# Kids say funny things don't they hehehe



## DizzyMoo

Ok ya know when you say something to a child & they come out with something comical in response & they have no clue ... 

I posted this 1st bit in another thread but though hey wth its funny so i'm adding it here : 

Well last wk i was in the bath having just put josh to bed, unaware he is watching me peeping round his bedroom door. I gently spread eagled my legs onto the bath & begins to attempt to tidy my lady garden, Suddenly getting that feeling of ' i'm being watched ' & i heard this 
" mummy why have you got a hairy bum, why are you upside down in the bath are you doing exercises? " ... 
I am still dreading the moment he tells his favourite nursery teacher or the asda checkout lady " mummy has a hairy bum " :dohh: 

Anyhoo ... he had a refresher course at nursery yesterday to get him back into it before he starts properly again monday... So this morning over breakfast i says to him " are you looking forward to going to nursery again " his reply? ...

*he slaps his head :dohh: * " mummy i can't look backwards i'd crash into things, aren't you silly mummy " :dohh:


----------



## jackiea85

:rofl: bless him! :D xx


----------



## Samemka

Awww that made me laugh, so cute! x


----------



## DizzyMoo

He's a little bugger on the sly though lol Not always that cute lol


----------



## ALY

aww so cute xxx

that made me laugh xxx


----------



## FEDup1981

lol bless! x


----------



## Justme

Lol thats cute. My 3 year old neice was in our car the other day when we went past a field of cows.I said what are they Libby? and she replied 'camels'??? lol god knows where that came from.I then said nooo and she then shouted 'cow'ses' lol Bless her x


----------



## sleepinbeauty

Hahahaha! I love stories like these. So cuuuuute!!!


----------



## Bunnipowder

:haha: awwww funny


----------



## Vickik

Yes my little girl likes to embarress me!! We were in the garden and the window cleaner was there and she said "Mummy, what's that old man doing" he just said thanks for that. Ha ha ha bless her!!


----------



## DizzyMoo

lol yeh josh has done that, he tends to do it walking past people too in his cute little innocent way " mummy why is that man showing his bum " pointing to a builder or someone bending over lol 

Or this one the other day " why is that old lady got wrinkly skin? Has she been in the bath to long " lol !!!


----------



## Emsy26

Awww how cute xx

My 5yr old DD saw a homeless man sitting in the subway by where we live, she asked why he was there..I said he has no home darlin'....she replied 'if we have no home, do we have to go sit next to him?'

I laughed so bad :rofl:
xx


----------



## DizzyMoo

lol awww !!

Josh is full of them at the mo... this is the one he said yesterday morning whilst sat in my bed before we got up ..
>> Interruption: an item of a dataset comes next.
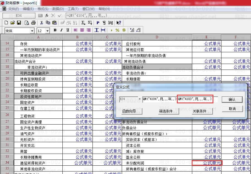Open the 格式(S) menu
This screenshot has width=251, height=174.
coord(43,9)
Me- Here look josh jaxon (aka bump) is kicking mummies belly look !
Josh- *looks at belly & see's it mexican wave*, he gets up wanders off into his bedroom 
Me- where you going?
Josh - *wanders back in & shows me a toy hammer* Jaxon if you dont stop hitting my mummies belly i'm going to bash you big time !!

Dont ya just love em lol :rofl:


----------



## Angelicous

Awwww Josh sounds precious! lol

My son Christopher is in dnager of getting me into trouble I think. 

He had some pet catapillers. He watched them changing excitedly and once they had all caccooned themselves he shouted

"Daddy LOOK LOOK Black 'COONS daddy. BLACK COONS!" 
I could hear him from the street. God knows what the neighbours think....

I only hope he doesn't tell his new teachers at school we keep "coons in a cage" :s


----------



## DizzyMoo

PMSL OMG that just tops everything, god i'm sat here mega laughing so much its hurting!!

I have visions of him & everything !!


----------